Art. 2°: Los contraventores sufrirán la pena de tres años destinados a los trabajos públicos del Estado, y si fuesen empleados públicos, serán, además, privados de sus empleos.
Art. 3°: Comuníquese, publíquese, e insértese en el Registro Civil. Rosas. Agustín Garrigós”.
Con esta resolución quedó sellada por largo lapso la suerte del carnaval. A los porteños que amaban sanamente las diversiones, les quedaba el consuelo de leer subrepticiamente la nota aparecida en El Mercurio de Santiago de Chile el 10 de febrero de 1842, en la cual Sarmiento –su autor- exiliado a la sazón, tras atacar con su espíritu combativo al “carnaval de Rosas”, recordaba entre nostálgico y jovial aquellas jornadas anteriores al advenimiento del régimen federal.
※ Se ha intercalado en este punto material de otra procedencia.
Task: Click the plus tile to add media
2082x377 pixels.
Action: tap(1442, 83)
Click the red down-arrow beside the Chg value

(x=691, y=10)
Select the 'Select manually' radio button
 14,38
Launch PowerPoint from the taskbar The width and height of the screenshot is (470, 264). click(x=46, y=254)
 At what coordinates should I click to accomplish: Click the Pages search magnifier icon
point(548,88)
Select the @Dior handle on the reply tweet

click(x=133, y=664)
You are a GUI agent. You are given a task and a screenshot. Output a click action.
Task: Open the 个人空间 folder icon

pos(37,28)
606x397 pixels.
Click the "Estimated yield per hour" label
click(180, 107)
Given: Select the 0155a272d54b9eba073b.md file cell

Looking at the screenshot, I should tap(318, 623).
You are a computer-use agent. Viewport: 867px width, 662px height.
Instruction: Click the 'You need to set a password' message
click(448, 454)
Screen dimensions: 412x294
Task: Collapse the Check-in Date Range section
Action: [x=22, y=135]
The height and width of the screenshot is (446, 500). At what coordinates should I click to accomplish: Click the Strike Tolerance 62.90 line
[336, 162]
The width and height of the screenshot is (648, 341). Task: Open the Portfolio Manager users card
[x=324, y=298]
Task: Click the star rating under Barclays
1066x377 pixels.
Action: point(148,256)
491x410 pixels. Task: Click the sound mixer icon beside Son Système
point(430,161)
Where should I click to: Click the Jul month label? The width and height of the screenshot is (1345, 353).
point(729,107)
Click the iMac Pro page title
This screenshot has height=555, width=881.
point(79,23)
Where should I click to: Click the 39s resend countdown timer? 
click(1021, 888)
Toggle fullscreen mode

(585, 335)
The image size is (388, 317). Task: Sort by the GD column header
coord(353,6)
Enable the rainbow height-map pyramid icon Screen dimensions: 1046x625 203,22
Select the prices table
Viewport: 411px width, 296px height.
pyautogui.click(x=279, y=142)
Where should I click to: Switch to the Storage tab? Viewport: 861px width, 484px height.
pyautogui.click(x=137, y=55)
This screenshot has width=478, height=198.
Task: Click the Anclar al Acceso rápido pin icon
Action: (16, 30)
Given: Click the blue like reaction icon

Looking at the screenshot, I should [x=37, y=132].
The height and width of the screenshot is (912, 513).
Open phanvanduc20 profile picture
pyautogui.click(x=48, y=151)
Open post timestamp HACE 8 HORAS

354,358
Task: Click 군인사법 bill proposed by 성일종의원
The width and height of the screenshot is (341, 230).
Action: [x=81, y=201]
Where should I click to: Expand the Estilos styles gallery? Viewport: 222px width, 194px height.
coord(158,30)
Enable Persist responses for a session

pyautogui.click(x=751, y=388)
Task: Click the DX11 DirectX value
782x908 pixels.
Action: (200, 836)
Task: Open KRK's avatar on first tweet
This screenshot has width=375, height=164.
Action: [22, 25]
“¿Quién ha olvidado aquella alegría infantil –escribía Sarmiento- en que haciendo a un lado la máscara que las conveniencias sociales nos fuerzan a llevar en el largo transcurso de un año mortal, se abandonan a las inocentes libertades del Carnaval?”.
“¿Quién es que no ha saboreado en aquellos tiempos felices, el exquisito placer de vengarse de una vieja taimada que nos estorbaba en los días ordinarios, el acceso al oído de sus hijas, bautizándola de pies a cabeza con un enorme cántaro de agua, y viéndola hacer horribles gestos, y abrir la desmantelada y oscura boca, mientras los torrentes del no siempre cristalino líquido descendían por su cara y se insinuaban por entre sus vestidos? ¿Quién no se ha complacido contemplando extasiado las queridas formas que hasta entonces se substraían tenaces al examen, viéndolas dibujarse a despecho del empapado ropaje, en relieves y sinuosidades encantadoras?¿Quién que tenga necesidad de decir dos palabras a su amada, no echa de menos aquella obstinada persecución con que separándola del grupo de las que hacían acuática defensa del carnaval, la seguía por corredores, pasadizos y dormitorios, hasta cerrarle toda salida, y verla al fin escurriendo agua, y con las súplicas más fervientes, pedir merced al mismo con quien antes no la había usado ella, y dejarse arrancar acaso un pequeño favor como precio de la capitulación acordada?”.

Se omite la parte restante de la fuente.